For cards that might not support it, however, those tasks are simply put into a the normal render queue instead of being put into a compute queue. How does this effect performance? Unfortunately it doesn’t quite scale linearly, and as we’ll see shortly, async compute is indeed working, though even on AMD, very little of the workload is being offloaded to the available ACE’s, and only one ACE is actually being used at that.
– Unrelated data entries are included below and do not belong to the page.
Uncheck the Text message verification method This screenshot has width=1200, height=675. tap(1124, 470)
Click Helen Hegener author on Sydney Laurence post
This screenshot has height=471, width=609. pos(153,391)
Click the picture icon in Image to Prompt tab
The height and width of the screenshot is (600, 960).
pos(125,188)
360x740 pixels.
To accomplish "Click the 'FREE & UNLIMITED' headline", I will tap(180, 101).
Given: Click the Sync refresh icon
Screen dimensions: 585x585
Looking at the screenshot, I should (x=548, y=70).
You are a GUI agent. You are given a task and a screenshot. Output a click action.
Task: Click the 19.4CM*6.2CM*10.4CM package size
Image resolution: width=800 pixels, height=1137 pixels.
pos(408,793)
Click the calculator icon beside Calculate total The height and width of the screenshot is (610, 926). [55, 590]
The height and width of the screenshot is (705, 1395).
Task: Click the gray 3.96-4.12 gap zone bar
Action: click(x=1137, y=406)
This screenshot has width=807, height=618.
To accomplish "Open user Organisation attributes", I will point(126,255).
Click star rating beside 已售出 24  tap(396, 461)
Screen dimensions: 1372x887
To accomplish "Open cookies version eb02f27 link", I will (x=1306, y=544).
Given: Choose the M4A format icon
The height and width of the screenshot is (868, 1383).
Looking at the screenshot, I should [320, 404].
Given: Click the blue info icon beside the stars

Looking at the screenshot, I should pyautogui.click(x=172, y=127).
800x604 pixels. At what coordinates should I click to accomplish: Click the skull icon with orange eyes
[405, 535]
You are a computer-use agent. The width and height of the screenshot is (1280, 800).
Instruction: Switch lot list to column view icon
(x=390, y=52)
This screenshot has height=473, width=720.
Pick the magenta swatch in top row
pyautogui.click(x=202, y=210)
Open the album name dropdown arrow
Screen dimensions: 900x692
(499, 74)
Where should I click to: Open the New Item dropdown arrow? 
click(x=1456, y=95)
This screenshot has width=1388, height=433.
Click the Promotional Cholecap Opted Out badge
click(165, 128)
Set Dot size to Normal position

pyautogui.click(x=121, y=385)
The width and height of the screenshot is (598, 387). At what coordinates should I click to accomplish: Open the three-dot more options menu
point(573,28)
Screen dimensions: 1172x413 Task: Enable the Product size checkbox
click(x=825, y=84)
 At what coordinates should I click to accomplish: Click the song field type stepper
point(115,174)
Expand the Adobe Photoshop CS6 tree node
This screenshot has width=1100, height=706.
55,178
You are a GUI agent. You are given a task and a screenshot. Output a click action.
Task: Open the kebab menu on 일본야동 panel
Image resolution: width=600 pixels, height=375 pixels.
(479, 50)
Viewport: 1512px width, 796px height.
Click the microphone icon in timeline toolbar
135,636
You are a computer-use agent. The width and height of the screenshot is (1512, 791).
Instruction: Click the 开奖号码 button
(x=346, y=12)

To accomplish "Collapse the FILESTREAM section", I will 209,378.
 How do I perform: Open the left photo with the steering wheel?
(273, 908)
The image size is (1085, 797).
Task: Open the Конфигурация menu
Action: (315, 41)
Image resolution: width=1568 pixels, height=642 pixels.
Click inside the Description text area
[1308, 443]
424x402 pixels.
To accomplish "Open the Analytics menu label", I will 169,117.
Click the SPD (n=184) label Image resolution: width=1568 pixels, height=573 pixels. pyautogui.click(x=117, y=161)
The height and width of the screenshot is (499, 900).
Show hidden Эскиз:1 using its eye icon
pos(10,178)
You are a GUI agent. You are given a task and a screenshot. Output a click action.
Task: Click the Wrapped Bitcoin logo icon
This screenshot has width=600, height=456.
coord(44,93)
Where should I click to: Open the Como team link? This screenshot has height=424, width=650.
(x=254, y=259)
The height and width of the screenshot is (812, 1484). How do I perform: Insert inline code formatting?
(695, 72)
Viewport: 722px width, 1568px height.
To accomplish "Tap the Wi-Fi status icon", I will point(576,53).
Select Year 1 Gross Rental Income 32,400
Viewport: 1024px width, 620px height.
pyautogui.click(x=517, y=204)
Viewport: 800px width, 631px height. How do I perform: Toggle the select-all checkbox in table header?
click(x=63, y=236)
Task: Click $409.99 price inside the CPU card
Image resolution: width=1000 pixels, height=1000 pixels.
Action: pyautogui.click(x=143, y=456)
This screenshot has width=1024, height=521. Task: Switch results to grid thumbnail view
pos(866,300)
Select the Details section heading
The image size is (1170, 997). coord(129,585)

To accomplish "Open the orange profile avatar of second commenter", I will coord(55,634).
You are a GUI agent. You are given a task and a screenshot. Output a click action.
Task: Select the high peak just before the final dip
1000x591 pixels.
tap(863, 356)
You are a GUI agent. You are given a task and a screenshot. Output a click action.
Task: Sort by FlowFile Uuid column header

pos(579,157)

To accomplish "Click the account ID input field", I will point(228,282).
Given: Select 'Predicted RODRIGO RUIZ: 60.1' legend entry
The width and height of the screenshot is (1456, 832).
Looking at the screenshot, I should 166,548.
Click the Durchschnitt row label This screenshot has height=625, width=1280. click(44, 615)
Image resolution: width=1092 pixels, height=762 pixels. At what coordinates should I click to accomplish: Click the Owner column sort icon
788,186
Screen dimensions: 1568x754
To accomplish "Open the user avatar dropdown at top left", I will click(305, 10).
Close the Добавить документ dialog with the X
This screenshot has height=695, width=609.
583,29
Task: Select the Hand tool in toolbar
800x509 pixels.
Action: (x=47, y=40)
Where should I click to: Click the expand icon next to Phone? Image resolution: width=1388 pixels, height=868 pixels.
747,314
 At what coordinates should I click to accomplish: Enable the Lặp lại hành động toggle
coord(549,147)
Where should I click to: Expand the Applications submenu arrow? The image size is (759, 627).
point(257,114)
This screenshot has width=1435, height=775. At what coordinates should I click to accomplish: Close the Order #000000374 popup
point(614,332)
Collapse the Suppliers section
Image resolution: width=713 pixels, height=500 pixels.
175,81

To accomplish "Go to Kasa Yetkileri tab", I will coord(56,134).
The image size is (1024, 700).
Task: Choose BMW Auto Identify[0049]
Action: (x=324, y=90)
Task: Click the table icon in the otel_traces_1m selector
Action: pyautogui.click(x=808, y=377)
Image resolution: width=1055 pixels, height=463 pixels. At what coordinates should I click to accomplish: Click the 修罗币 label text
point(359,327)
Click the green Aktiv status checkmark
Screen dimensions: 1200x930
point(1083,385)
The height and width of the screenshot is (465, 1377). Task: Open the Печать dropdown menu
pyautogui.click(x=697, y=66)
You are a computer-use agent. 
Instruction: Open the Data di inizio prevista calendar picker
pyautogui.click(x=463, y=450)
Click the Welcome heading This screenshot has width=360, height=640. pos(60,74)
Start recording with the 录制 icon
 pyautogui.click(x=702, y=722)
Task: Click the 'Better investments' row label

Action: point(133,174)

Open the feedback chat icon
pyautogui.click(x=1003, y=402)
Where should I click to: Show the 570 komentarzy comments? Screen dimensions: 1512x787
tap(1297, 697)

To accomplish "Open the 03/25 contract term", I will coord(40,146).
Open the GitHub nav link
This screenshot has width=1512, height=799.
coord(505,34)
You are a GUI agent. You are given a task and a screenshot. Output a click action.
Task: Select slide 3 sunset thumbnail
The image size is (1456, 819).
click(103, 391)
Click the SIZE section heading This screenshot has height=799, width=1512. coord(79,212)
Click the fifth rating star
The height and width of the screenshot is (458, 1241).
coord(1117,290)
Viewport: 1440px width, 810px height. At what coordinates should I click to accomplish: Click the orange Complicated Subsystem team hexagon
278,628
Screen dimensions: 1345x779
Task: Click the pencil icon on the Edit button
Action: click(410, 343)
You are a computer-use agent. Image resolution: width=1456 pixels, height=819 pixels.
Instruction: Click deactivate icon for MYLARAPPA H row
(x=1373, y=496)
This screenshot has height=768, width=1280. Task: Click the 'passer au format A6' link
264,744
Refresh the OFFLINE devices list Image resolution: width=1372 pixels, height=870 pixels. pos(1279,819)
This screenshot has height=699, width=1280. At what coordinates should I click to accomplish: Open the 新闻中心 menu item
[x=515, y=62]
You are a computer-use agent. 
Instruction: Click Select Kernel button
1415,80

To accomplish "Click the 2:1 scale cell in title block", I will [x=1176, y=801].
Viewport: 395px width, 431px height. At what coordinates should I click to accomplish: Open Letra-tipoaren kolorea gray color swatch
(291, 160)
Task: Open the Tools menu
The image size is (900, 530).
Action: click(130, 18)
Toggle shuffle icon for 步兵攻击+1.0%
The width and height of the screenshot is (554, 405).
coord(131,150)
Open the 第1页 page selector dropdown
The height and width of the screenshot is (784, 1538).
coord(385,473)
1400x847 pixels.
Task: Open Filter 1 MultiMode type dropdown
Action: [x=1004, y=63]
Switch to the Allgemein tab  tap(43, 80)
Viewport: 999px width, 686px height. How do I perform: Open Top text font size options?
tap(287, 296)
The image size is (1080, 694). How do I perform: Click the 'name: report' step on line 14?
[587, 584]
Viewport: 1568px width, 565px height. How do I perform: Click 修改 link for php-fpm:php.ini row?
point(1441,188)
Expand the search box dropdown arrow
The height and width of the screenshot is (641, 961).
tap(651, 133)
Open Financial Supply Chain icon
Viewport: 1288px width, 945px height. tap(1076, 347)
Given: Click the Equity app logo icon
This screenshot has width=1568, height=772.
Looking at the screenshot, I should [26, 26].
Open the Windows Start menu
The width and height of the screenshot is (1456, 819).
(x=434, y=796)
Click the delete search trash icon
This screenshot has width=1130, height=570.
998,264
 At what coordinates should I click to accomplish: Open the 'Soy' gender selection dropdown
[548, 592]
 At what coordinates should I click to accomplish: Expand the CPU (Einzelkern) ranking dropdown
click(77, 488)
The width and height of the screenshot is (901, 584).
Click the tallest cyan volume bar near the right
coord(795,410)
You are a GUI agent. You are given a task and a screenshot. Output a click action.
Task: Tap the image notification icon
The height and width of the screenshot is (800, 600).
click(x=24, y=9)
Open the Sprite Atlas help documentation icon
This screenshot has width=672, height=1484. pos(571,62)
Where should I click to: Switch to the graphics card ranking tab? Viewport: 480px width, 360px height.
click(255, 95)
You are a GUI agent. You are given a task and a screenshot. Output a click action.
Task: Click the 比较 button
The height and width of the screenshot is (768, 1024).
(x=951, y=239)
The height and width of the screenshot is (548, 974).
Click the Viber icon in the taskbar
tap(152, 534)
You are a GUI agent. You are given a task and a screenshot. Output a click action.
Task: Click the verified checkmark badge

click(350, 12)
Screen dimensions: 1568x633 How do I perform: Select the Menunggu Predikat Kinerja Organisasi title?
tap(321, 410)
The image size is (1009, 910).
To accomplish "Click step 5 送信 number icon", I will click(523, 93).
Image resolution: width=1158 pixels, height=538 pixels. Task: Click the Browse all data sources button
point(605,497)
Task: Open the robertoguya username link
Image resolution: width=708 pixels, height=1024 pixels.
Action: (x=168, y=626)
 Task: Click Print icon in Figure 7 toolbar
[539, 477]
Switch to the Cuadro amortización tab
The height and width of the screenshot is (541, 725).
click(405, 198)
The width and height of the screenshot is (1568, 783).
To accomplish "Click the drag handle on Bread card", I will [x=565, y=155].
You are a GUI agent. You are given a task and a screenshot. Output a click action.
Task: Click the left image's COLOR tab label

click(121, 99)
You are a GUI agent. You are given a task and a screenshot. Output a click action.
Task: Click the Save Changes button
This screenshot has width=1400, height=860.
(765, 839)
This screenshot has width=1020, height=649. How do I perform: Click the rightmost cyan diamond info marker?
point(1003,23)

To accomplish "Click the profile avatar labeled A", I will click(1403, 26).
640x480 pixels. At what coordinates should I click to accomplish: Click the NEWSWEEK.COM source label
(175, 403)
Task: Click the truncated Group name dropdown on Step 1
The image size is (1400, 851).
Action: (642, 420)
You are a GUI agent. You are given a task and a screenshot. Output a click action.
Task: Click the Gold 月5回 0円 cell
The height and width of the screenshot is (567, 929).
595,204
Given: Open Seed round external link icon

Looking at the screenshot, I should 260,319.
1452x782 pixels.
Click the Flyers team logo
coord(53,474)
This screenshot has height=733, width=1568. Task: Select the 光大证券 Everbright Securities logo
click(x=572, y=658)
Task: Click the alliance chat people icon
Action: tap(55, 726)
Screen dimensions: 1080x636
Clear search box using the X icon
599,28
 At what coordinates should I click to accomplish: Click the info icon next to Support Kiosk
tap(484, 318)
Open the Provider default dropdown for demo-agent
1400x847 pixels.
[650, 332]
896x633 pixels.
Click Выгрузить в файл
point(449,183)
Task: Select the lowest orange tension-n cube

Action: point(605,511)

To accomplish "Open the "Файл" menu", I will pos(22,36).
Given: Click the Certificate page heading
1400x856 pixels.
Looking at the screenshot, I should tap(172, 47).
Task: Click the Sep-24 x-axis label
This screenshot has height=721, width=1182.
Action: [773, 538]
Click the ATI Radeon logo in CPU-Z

Initially we wanted to see if we could simply turn off async ourselves within the benchmark to see if there’s any appreciable difference in performance. Unfortunately, the settings have been hardcoded into the benchmark, likely to keep things even across the board for a less controversial test. So then we resorted to using the trusty GPUView, which is a tool by a former Microsoft intern. First we capture log data from Microsoft’s Event Tracing framework and analyze it within GPUView.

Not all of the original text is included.